Un ritual sin nombre: prácticas invisibles
El uso ritual de recipientes fragmentados no es exclusivo del ámbito ibérico, aunque encuentra manifestaciones notables en nuestra península. Como señalaba el antropólogo Julio Caro Baroja en su obra fundamental Las brujas y su mundo, “la casa es el primer templo de la bruja, y su ajuar, su armería simbólica”. Este ajuar de lo quebrado comparte la esencia de la magia sucia: la eficacia reside en la verdad de la materia, no en su pulcritud.
Entre ese ajuar, los objetos rotos no eran siempre desechados: se les otorgaba un valor liminar, al haber perdido su funcionalidad cotidiana sin haber sido aún eliminados por completo.
Cuencos rotos como contenedores del malestar
En distintas regiones de España —desde las tierras húmedas del norte hasta las mesetas castellanas— se conservan testimonios que vinculan los recipientes dañados con la contención del mal aire o el peso emocional. Cuencos que ya no servían para el alimento eran apartados y colocados en lugares estratégicos: rincones sombríos, bajo las camas o detrás de los fogones. No eran basura aplazada: eran trampas rituales.
Magia femenina ancestral: sabiduría en lo quebrado
Estas trampas de dolor no respondían a una liturgia escrita. Eran actos transmitidos en la sombra por la madre o la abuela. La antropóloga María Jesús Álvarez recoge casos donde mujeres mayores afirmaban guardar estos cuencos no para alejar el mal, sino para no dejar que se extendiera. La vasija no resolvía la pena, pero la alojaba. No disipaba la enfermedad, pero evitaba su expansión.
Enterrar el dolor: rituales de sellado simbólico
En zonas de Extremadura y de la Alpujarra andaluza, se enterraban pequeños cuencos rajados junto con paños usados por enfermos o nudos de hilo rojo. Eran dispositivos capaces de absorber la carga de lo vivido. En otros lugares, se arrojaban lejos del hogar sin mirar atrás tras semanas de contención.
Como sugiere Esther Cohen en sus estudios sobre el cuerpo femenino, los recipientes vacíos o dañados pueden interpretarse como metáforas del deseo, del dolor y de lo sagrado no resuelto. No es necesario que conserven su función material para que se vuelvan instrumentos de poder: basta con que reciban lo que nadie más puede sostener.

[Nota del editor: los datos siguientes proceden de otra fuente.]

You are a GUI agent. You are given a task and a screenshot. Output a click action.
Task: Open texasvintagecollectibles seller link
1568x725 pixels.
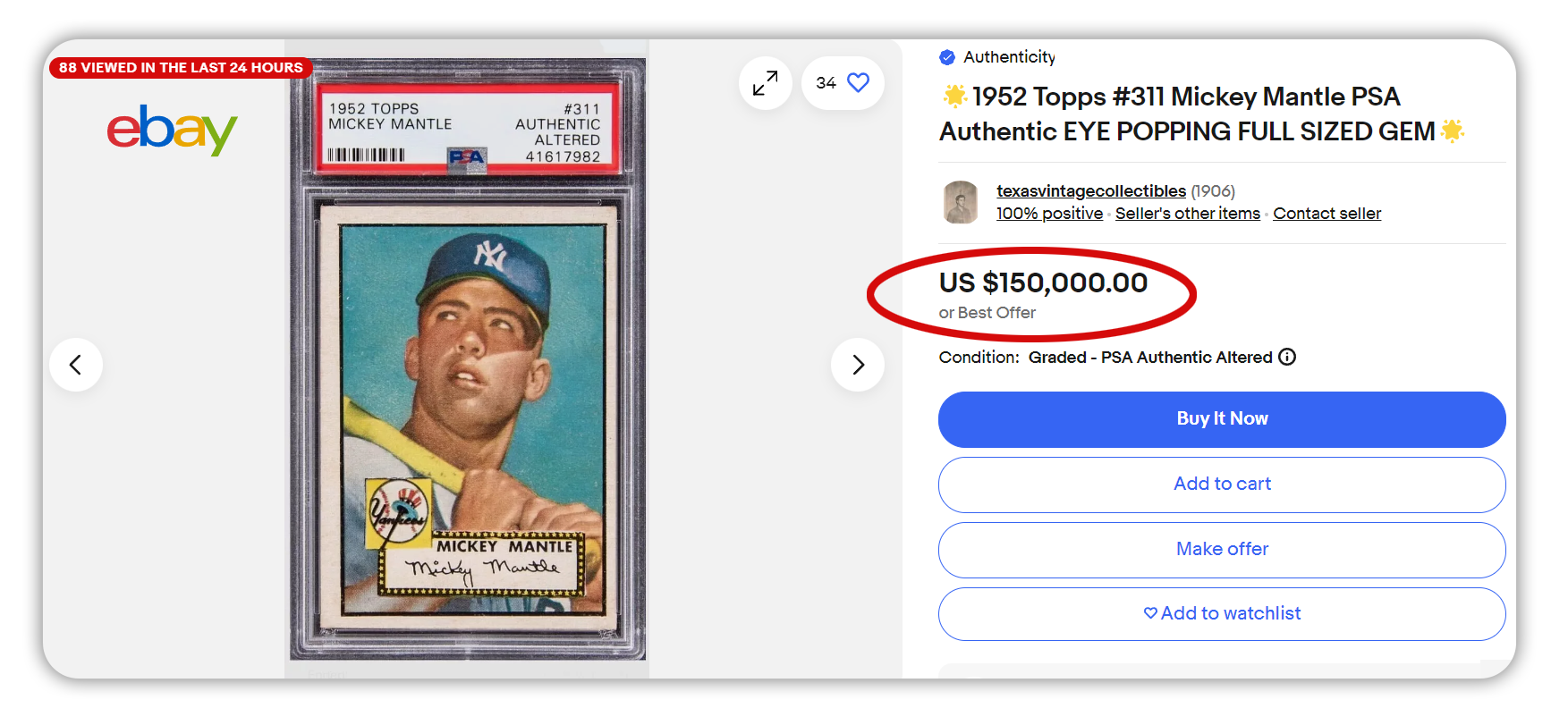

Los hogares que aún conservan alguno de estos objetos quizás no saben que están custodiando una forma arcaica de sabiduría. En su herida está escrito algo que fue contenido para que no estallara.
Referencias utilizadas:
– Álvarez, María Jesús. Mujeres, salud y curanderismo. Trea, 1995.
– Cohen, Esther. El cuerpo como texto. UNAM, 2002.
– Caro Baroja, Julio. Las brujas y su mundo. Alianza, 1961.
– Martínez Pizarro, A. Creencias populares en el Alto Aragón. 1987.
– Archivos orales del Museo del Pueblo Español.